• Rosie


Updated: Apr 11, 2020

Endings. That word will provoke different feelings in everyone.

Often the way we feel towards an ending reflects the experience we have had of endings in the past. Sometimes it maybe that we’ve never experienced an ending or a loss and so the idea of one can then be frightening.

Others may approach endings with joy and rather than think of a loss, think of what they are taking away from that experience.

I’ve been thinking a lot about endings recently. It’s something we think about from the start of counselling and encourage endings to be planned to open up the opportunity of a different and good, nurturing ending.

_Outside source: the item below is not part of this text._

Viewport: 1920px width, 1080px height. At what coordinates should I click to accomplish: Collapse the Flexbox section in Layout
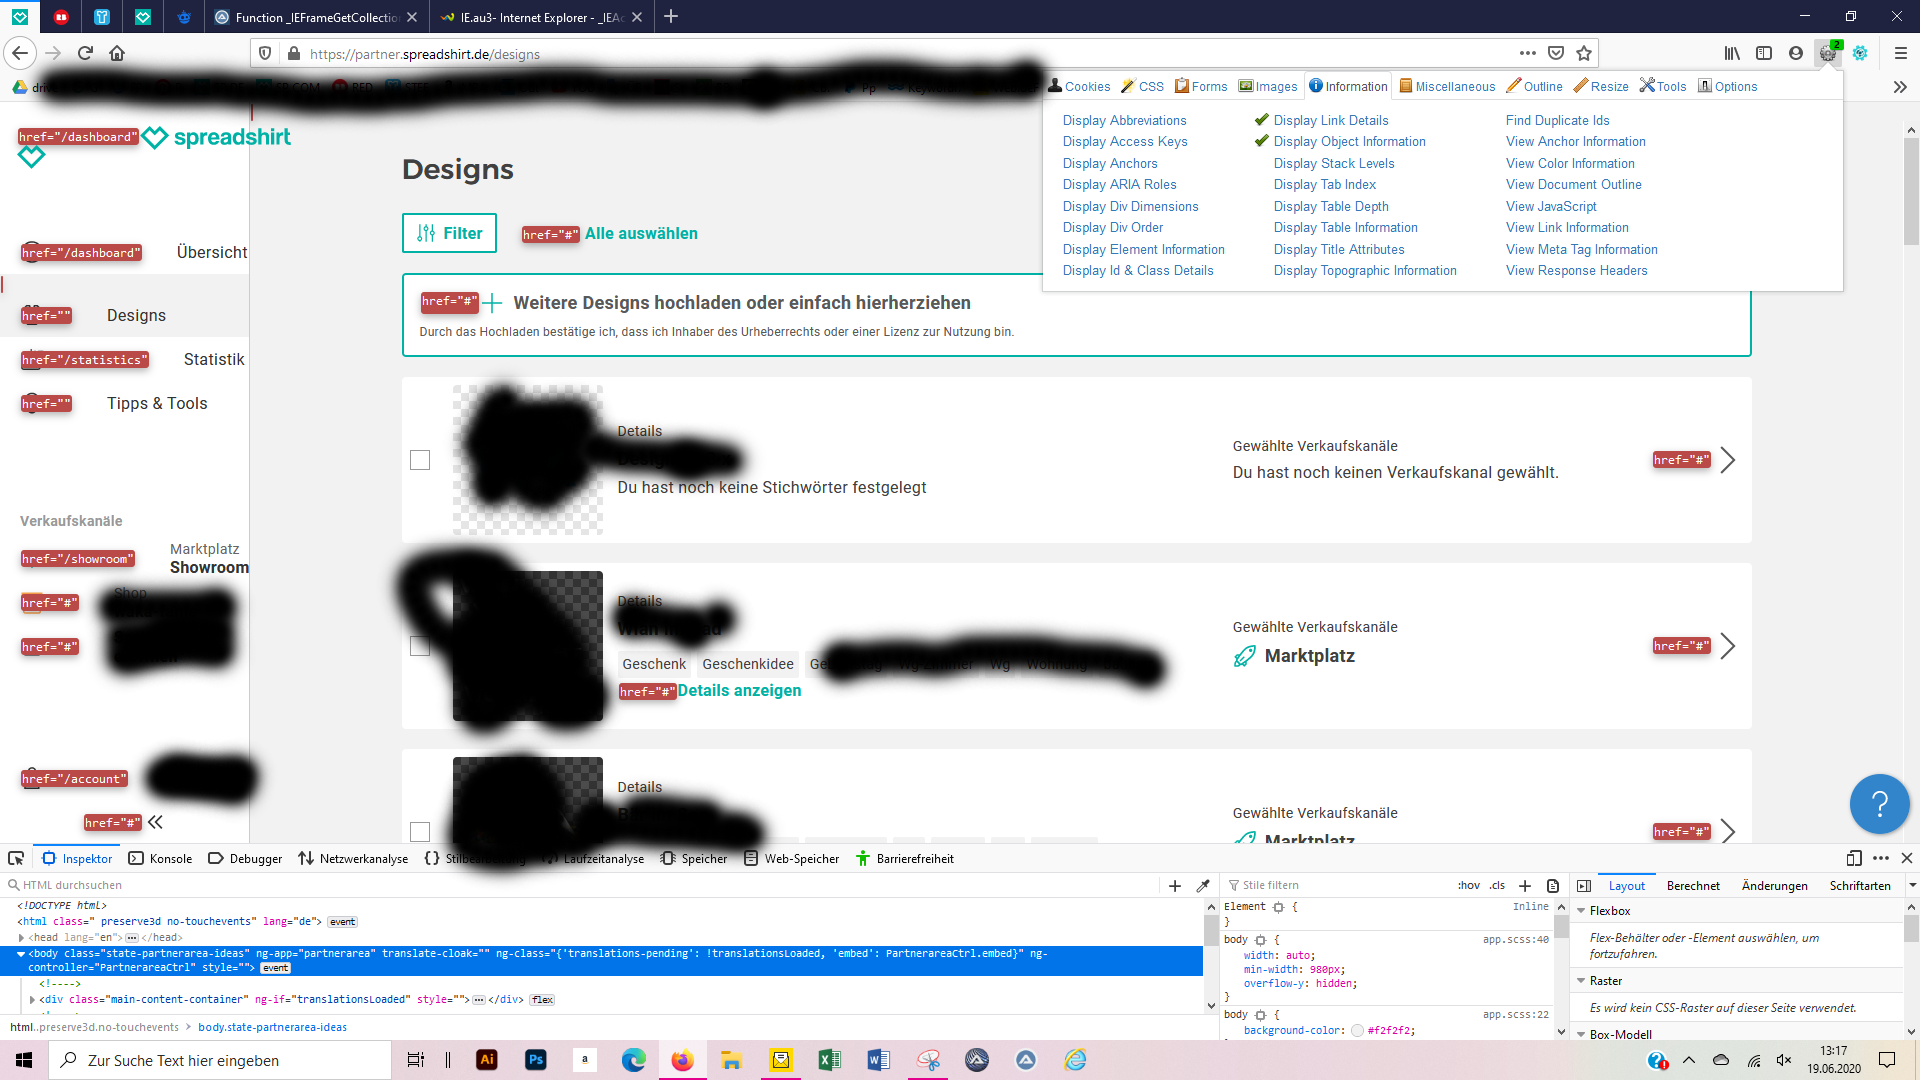coord(1582,911)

I’m having my own ending this week. This week I will be leaving a post working within a psychology team in an inpatient mental health service. I have worked in this role in a few different settings for the past 11 years.

It’s been a privilege to have worked with some amazing people both clients and professionals. I will be forever grateful for the experience, the knowledge and the skills I have acquired throughout this job. It’s led me on to perusing counselling further and discovering my passion.

Four years ago I started working as a counsellor within a community setting. I had the privilege of hearing a clients story, helping them to connect to parts of themselves and take control of their lives. I knew this was what I wanted to continue doing.

Setting up my own counselling practice has been a dream of mine for a long time. I’m sad to leave inpatient mental health services, something that’s been a big chunk of my life but I’m excited to continue growing my practice.